For most of us, mobile phones are an essential part of our ordinary life.
Nearly everybody has one and frequently deals with it. Its latest species are the so-called smartphones.
In one of my former blog posts “10 Things for having a smartphone”, I already dealed with this issue from my personal point of view and in with a limited focus. Now, I try to swift from the consumer’s view to a manager’s view. Therefore, I will try to explore the evolution of smartphones dealing with the following questions: How did it progress? How did this business start, how did it develop until now and how might it change in the future?
Interesting articles concerning this current issue (and a lot more) can be found on the homepage of „Technology Review”, an independent media company owned by the Massachusetts Institute of Technology (MIT).
In his article “Are Smart Phones Spreading Faster than Any Technology in Human History?”, Michael Degusta, founder of “Steel Card, LLC” writes about smartphones becoming the fastest spreading technology comparing to former technologies. His thesis is supported by data he found in “Wall Street Journal”:
Mobile phones reached a saturation of the market in just 20 years whereas the installment of electricity cables and telephone wires, his so-called “last mile-problems”, appeared to spread more slowly. He thinks that smartphones are on the way to reach the same saturation time and that tablets might even spread faster. Nevertheless, he points out that it is not easy to draw conclusions from the data today available: Due to him, the data does not include global information and it is furthermore difficult to track every technology.

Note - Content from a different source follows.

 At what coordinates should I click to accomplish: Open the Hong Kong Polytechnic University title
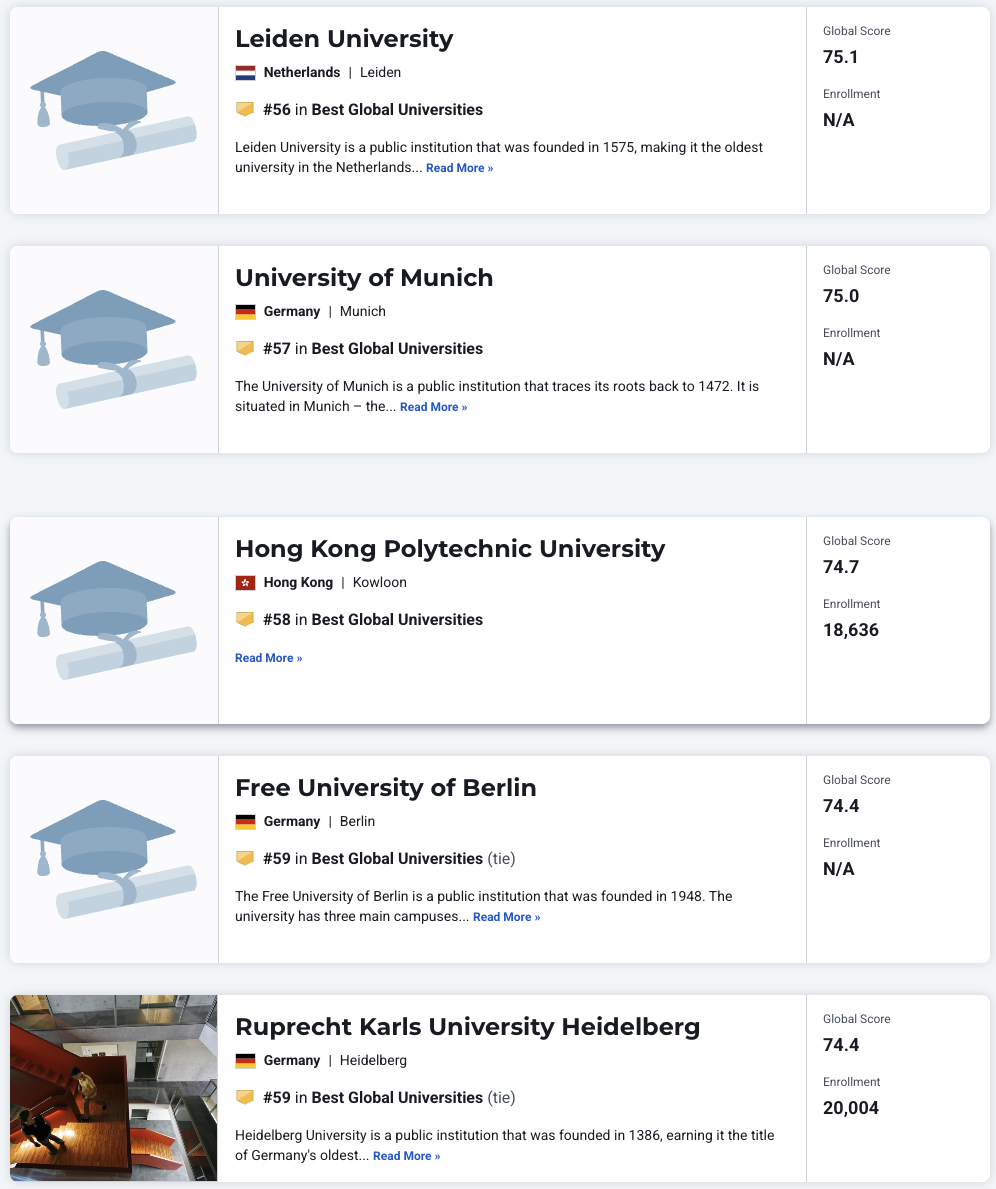(450, 548)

Degusta’s article has been commented by several people. One of them is Michael Mace, well-known tech industry blogger and consultant, CEO of Cera Technology and former director of Mac platform marketing. His comment about Degusta’s article: “You’re comparing apples to oranges here.” He marks that besides the smartphone, all the technologies that have been listed are new sectors of products acquiring big changes. In his opinion, “smartphones are a direct replacement for the mobile phone that was already in the pocket or purse of most people in the developed world”. Consequently, it would be logical that they spread faster. He thinks that smartphones should rather be compared to other substitutes like Blue-Ray player or Flat Screen TV in terms of their role as substitute.
Nevertheless, one is able to see a certain progress, might it be “the fastest spread in human history” or just a little step for something to become huge. In my following blog posts, I will try to analyze the past, the present and the future situation in smartphone eco-systems.